Posts Tagged ‘Bernie Carbo’

Game Six: The Machine and the Sox

July 27, 2011

I guess that I have to admit that the sixth game of the 1975 World Series is the most famous of all the sixth games in baseball history. Part of the reason has to do with the teams involved and part has to do with it going into extra innings. Much of it has to do with one iconic image. In that way it’s much like the sixth game of the 1947 World Series that I chronicled earlier. And that’s only one of the things it has in common with 1947.

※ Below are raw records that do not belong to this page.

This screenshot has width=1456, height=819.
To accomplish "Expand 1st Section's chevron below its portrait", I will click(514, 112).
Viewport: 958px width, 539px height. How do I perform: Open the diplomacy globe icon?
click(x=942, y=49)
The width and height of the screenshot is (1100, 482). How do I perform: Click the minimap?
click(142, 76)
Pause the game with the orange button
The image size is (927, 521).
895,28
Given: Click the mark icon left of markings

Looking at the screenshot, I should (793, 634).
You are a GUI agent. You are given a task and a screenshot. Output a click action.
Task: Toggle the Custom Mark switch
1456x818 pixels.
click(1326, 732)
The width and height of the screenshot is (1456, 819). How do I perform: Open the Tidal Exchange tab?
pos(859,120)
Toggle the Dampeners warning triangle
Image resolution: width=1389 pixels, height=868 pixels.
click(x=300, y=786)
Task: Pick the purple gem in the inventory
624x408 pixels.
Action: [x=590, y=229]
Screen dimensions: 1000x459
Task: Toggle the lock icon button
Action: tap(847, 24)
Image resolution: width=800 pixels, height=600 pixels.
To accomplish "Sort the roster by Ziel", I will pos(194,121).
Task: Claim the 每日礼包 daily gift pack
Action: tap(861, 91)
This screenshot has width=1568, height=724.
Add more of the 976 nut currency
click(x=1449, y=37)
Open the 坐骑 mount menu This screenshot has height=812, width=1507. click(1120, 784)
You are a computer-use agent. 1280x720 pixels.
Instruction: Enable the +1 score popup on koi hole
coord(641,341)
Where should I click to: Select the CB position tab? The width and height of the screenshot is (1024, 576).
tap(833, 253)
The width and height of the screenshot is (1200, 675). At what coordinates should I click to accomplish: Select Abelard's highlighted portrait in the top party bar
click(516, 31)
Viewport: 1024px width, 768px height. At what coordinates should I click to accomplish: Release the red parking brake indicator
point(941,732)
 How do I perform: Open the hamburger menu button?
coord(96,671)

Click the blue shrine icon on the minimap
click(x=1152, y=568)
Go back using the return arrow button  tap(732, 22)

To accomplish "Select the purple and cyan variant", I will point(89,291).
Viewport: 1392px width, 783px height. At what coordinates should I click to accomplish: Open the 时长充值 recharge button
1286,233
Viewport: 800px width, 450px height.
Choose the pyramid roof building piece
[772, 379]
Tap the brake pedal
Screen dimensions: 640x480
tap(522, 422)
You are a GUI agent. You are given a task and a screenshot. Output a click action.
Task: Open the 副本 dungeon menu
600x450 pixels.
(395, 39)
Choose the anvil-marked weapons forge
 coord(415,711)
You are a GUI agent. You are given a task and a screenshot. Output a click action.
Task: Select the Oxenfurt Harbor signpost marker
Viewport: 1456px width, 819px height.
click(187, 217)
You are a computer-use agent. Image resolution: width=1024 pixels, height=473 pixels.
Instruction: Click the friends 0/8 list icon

Pat Darcy with some guy named Fisk

1975

The date was 21 October 1975 when the Cincinnati Reds, known as “The Big Red Machine”, took on the Boston Red Sox in game six of the World Series. Boston was down 3 games to 2, but had both games at home in Fenway Park. For the Red Sox, ace Luis Tiant took the mound, the Reds countered with Gary Nolan. In the bottom of the first, Sox center fielder Fred Lynn connected for a three run home run. Nolan lasted one more inning before being pulled for a pinch hitter. The Reds bullpen proceeded to shut down the BoSox for the next five innings as Cincinnati clawed back into the game.  They got three runs in the fifth to tie the game, then put up two more in the seventh, then got a home run from eight hitter Cesar Geronimo in the top of the eighth.

So far it had been a fairly one-sided game. The Sox had six hits, the Reds 11, and with six outs to go, Cincinnati’s bullpen had been spectacular. Then with two out and two on, pinch hitter (and former Reds player) Bernie Carbo slugged a game tying home run. As a short aside, Carbo had a spectacular World Series going 3 for 7 with a double and two home runs. He drove in four, scored three and had a slugging percentage of 1.429, but he’s remember strictly for this one hit. Kind of a shame, isn’t it?

For the next three and one-half innings, nobody scored although the Reds left three men on base and the Sox two. Then, facing journeyman Pat Darcy, Carlton Fisk led off the bottom of the 12th with one of the more famous home runs ever hit. The camera, lingering on him, turned it into the “Body English” homer. So the Red Sox tied the Series at three games each. Unfortunately for Boston, it wasn’t enough. They lost an equally impressive game seven the next night sending Cincinnati home with the world championship for the first time since 1940.

Over the years the legend of this game has grown. In my opinion, it has grown too much. For much of the game it wasn’t all that big a deal. After Lynn’s first inning home run, the Big Red Machine took over and moved steadily toward victory through the top of the eighth. Everything changed in the bottom of the eighth and that’s when the game got interesting. I’ll admit it was a good game, it was even a great game for four innings, but it’s taken status as the “greatest game” ever or of the last 50 years (Take your pick which title you want to give it. I’ve seen both). It seems to me that it fails to meet that criteria, and thus is greatly overvalued. And maybe that’s part of the problem for me. It was a good enough game, but to rank it the “greatest” anything makes it overvalued and thus it gets into the “overhyped” category for me. It was a good enough game, but better than game one of 1954 or game one of 1988 or game six of 1993 (and don’t get me started on game seven of 1991, or any other game seven for that matter)? Not to me.

And there’s one other problem, and in this way it reminds me of game six in 1947. The team that wins the game loses the World Series. The playoffs are about finishing and winning a great game six is fine, but you gotta win game seven (if there is a game seven) to totally validate the game. I realize that doesn’t change the game in isolation, but it isn’t played in isolation, it’s played as part of a “Series” and you have to win four of that “Series” to claim victory. So props to both the Reds and Red Sox, but do me a favor and don’t overhype this game (particularly after taking a look at game seven the next night). Feel free to disagree, I know several people will.